I’m using PBT to explore both typical hyperparameters and architectural ones:
config = {
"lr": tune.uniform(1e-6, 1e-3),
"weight_decay": tune.uniform(0.2, 0.01),
"vision_layers": tune.choice([4, 8, 10]),
"vision_width": tune.choice([32, 64, 128]),
"vision_patch_size": tune.choice([8, 12]),
}
scheduler = PopulationBasedTraining(
time_attr="training_iteration",
metric="val_loss",
mode="min",
perturbation_interval=1,
hyperparam_mutations={
"lr": tune.loguniform(1e-5, 1e-3),
"weight_decay": tune.loguniform(1e-6, 1e-4),
},
)
tuner = tune.Tuner(
trainable=TrainMetricsPBT,
run_config=train.RunConfig(
stop=stop_fn,
checkpoint_config=train.CheckpointConfig(
checkpoint_score_attribute="val_loss",
checkpoint_score_order="min",
num_to_keep=4,
),
),
tune_config=tune.TuneConfig(
reuse_actors=True,
scheduler=scheduler,
max_concurrent_trials=6,
num_samples=20,
),
param_space=config,
)
Since my concurrency is less than my sample size I expect multiplexing with PBT to explore other structural hyperparameter changes before the usual explore/explore with hyperparameter perbutations. Instead it only seems to sample the full param space up to my max_concurrent_trails of only 6.

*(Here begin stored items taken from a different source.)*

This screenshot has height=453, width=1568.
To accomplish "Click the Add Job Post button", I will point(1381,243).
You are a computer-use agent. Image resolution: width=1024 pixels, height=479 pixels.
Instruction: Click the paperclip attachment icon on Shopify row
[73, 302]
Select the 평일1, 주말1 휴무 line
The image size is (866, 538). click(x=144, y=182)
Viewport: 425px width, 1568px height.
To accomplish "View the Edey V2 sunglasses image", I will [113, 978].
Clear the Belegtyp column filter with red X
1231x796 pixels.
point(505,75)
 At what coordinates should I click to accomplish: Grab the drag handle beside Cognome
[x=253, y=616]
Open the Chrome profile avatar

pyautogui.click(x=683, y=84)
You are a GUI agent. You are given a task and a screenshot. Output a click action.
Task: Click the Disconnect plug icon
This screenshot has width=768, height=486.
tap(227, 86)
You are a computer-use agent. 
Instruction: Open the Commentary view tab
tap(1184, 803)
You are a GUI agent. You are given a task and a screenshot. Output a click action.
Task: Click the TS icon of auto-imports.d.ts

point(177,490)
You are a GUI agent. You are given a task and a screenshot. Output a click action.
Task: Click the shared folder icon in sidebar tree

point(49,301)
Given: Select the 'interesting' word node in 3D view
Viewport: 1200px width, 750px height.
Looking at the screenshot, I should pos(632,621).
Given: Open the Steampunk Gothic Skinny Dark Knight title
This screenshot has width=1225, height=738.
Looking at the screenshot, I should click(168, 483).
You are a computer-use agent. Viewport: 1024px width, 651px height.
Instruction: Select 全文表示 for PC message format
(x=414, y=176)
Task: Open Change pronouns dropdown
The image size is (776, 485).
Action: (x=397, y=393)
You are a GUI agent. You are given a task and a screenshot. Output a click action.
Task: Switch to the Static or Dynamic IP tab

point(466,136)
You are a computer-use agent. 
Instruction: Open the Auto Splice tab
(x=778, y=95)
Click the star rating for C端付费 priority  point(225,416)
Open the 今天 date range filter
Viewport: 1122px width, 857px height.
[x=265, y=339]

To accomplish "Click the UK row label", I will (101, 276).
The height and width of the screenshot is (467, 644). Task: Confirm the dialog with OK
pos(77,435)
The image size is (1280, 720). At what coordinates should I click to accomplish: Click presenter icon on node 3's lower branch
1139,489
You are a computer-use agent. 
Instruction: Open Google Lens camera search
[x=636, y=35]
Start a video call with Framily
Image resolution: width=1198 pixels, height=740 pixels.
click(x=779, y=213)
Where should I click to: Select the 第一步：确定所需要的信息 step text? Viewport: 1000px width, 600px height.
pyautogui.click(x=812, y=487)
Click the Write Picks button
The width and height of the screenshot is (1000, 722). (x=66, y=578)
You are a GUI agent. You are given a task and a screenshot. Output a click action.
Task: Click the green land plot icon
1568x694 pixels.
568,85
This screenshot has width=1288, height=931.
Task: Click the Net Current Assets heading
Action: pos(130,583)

Before I try something more complex like using a different scheduler for architecture search before using PBT for strict hyperparameter search I wanted to check that I wasnt’ missing something fundamental here.
Also if I may feedback that trials cloning other trials is super confusing. It would be much clearer if exploit simply terminated the old trial and started a new one with a new ID and everything, but copying the cloned trial checkpoint of course.
Thanks for the guidance.